6. Predator: Spidermite Predator
Another insect pest that lurks in flower gardens is the spider mite. Both nymphs and adults produce a recognizable webbing that alerts you to their presence. The bugs feed on the underside of leaves, causing yellowing and reducing the photosynthetic area of the leaf. The plant stops growing and can die. While you can find pesticides to deal with these destructive flower-garden bugs, spider mites have some natural enemies that can step in to take care of the situation if you don't use pesticides.
The most important predators of the spider mite are the predatory mites, called spidermite predators. These predatory mites are also tiny, about the same size as the spider mites, but their legs are longer and they move quicker. Predator mites don't feed on plants so they never become pests themselves. If they can't locate any spider mites to eat, the predators move elsewhere. According to experts, one predator mite can take out 10 spider mites per day. If you are able to get these predator mites established on perennial plants in your flower garden, they will reproduce there and offer biological control indefinitely.
7. Parasitoids: Tachinid Flies
Parasitoids are also good bugs in the garden. They don't take out bad bugs by eating them, but instead they lay eggs on or in the bad bugs. Larvae eventually emerge from those eggs, and larvae emerge hungry. They feed on the host insects, eating them alive.
One great parasitoid for a flowering garden is the tachinid fly. It lays its eggs on caterpillars, and the larvae burrow into the bugs, destroying these garden pests from the inside. Their prey includes the cutworm, the nemesis of many gardeners.
Cutworms are fat worms about an inch long and either gray or black. Rarely seen during the day, these worms become active — and destructive — at night, eating young flower seedlings and transplants throughout North America. The cutworms keep to the ground and chew through the stems at ground level, usually killing the plant. If a seedling is small enough, cutworms can eat it entirely.
Tachinid flies also kill Japanese beetles. Those are the metallic green insects that munch your rosebuds and other flowers.
8. Parasitoid: Trichogramma Wasps
Not all wasps are big and angry. One tiny wasp, the Trichogramma wasp, is definitely a bug you want in your flower garden. Although it is truly small and looks like a small housefly, the Trichogramma pretiosum wasp knows how to kill. It parasitizes some 200 pest insects including armyworm, bagworm, European corn borer, peach borer, squash borer, cankerworm, alfalfa caterpillar, cutworm, corn earworm, wax moth, tomato hornworm, cabbage looper, and codling moth.

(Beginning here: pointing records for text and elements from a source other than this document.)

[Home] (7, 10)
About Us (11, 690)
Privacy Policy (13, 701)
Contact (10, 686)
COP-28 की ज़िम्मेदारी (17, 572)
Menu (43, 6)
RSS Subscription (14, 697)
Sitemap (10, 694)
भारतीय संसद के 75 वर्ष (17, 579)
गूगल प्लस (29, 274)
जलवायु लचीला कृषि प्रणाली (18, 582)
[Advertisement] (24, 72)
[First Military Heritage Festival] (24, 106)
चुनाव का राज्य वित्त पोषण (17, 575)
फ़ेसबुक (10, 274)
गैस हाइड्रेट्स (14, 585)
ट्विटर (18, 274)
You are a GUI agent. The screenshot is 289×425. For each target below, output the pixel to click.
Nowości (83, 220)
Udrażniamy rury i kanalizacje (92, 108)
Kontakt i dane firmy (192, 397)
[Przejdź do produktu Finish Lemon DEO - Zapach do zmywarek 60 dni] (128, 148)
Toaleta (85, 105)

Unlike the Tachinid fly, the Trichogramma wasp doesn't look for adult pests on which to lay its eggs. It lays its eggs in the eggs of the undesirable insects after using its sense of smell to determine whether the host is suitable. The parasitic wasp larva kills the host eggs before they even get to the larval stage. That means that the bad bugs never live to eat your plants.

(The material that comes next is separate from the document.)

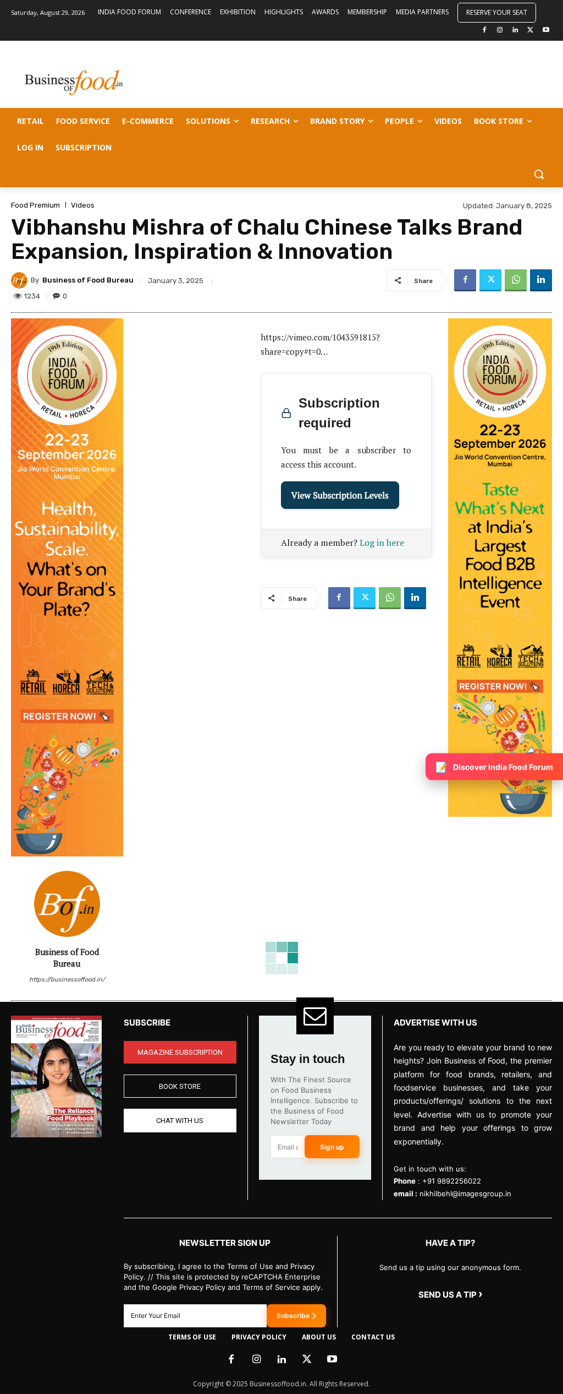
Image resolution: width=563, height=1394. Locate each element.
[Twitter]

9. Parasitoid: Aphid Parasitoid
Another wasp that lays eggs on bad bugs is named the aphid parasitoid. Truly tiny, aphid parasitoids are only about 1/10 inch long at their biggest. Like other wasps, they are slender with a pinched in "wasp" waste.
These beneficial bugs live in or near aphid colonies and female wasps lay their eggs inside the pests. In time, the eggs hatch into tiny white grub. As the larvae feed on the aphids, they kill them, but turns the bodies of the bugs into sorts of mummy, papery, swollen and dark in color. As the larvae turns into wasps, they chew holes in the mummies to fly away. And don't worry, the adults aren't dangerous. They feed on and can be attracted by nectar from little blossoms like anise, caraway, dill, parsley, mustard, and white clover.